Some pretty bleak statistics show what they are up against. One-third of the UK’s bee population has disappeared over the past decade and 24 per cent of Europe’s bumblebees are now threatened with extinction. Yet 75% of the world’s food supply relies on pollinators.
Those are not comfortable numbers to read but there are several simple things we could do to help.
One of the simplest is to not to mow our grass so often or cut so closely. Leaving your grass a bit longer and dare I say, allowing the dandelions to flower (I know) will be a big help. Dandelions are a big source of nectar alongside fruit blossom (apple, peach, pear etc.) and some of the early spring flowers such as Pulmonaria.

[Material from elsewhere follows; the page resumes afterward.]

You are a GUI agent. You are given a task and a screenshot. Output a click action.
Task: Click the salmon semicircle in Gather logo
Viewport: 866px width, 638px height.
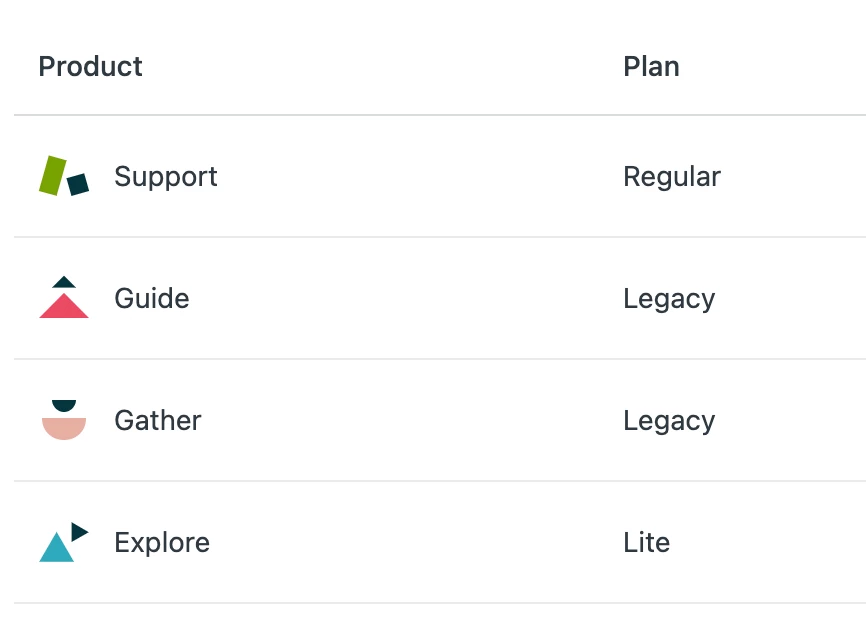(64, 429)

I think we’ve probably all grown up seeing our parents mow the lawn to perfection and we’ve got used to thinking that is the way a lawn should look. But habitat loss, along with pesticide use and climate change are all having an impact on species numbers which means that anything we can do in our gardens is a big help. Scientists and charities like Buglife are now asking that we leave our grass longer or leave a strip that we mow once a year in autumn. It allows more wild flowers to grow in the grass and, particularly if you live in an old house likely to have been built on meadow, you may find a lot of interesting plants coming through.
We can’t change the world on our own but we can do our bit. Even if you don’t have much of a garden, something as simple as growing Lavender in a pot or a window box will be a help. The Royal Horticultural Society has a long list of plants that are good for pollinators and of course different bees and pollinators are active at different times of year so it always worth having a range of nectar plants in your garden.
Now, with the luxury of five acres we can grow all sorts of things, some of which are more bee-friendly than others. Dahlias are not particularly good. They put so much of their energy into producing petals there isn’t much nectar or pollen to go round. A really good rule of thumb is if you can see the parts of the flower that produce pollen and nectar, without having to pull lots of petals back then it will be ok for pollinators. So all my gorgeous dahlias I spent so long preparing for their winter snooze are no good but lovely Iris, Foxglove, Laburnum, Borage, Echinacea and Monarda to name but a few will make the pollinators in your garden very happy. One of my favourite sound of summer is that of a honeybee furiously mining a foxglove for its nectar and pollen. That prolonged buzz for me is a sign that things are as they should be at least in the garden.
And of course helping insects means we are also helping our also struggling bird and butterfly populations, again caused mainly by habitat loss, pesticides use and increased temperatures.
This can feel a hard time of year, particularly when the wind blows and snow blankets our gardens. But a little preparation now can have our gardens buzzing with life in a month or two’s time and we will know that we are doing our bit to support nature. Happy gardening.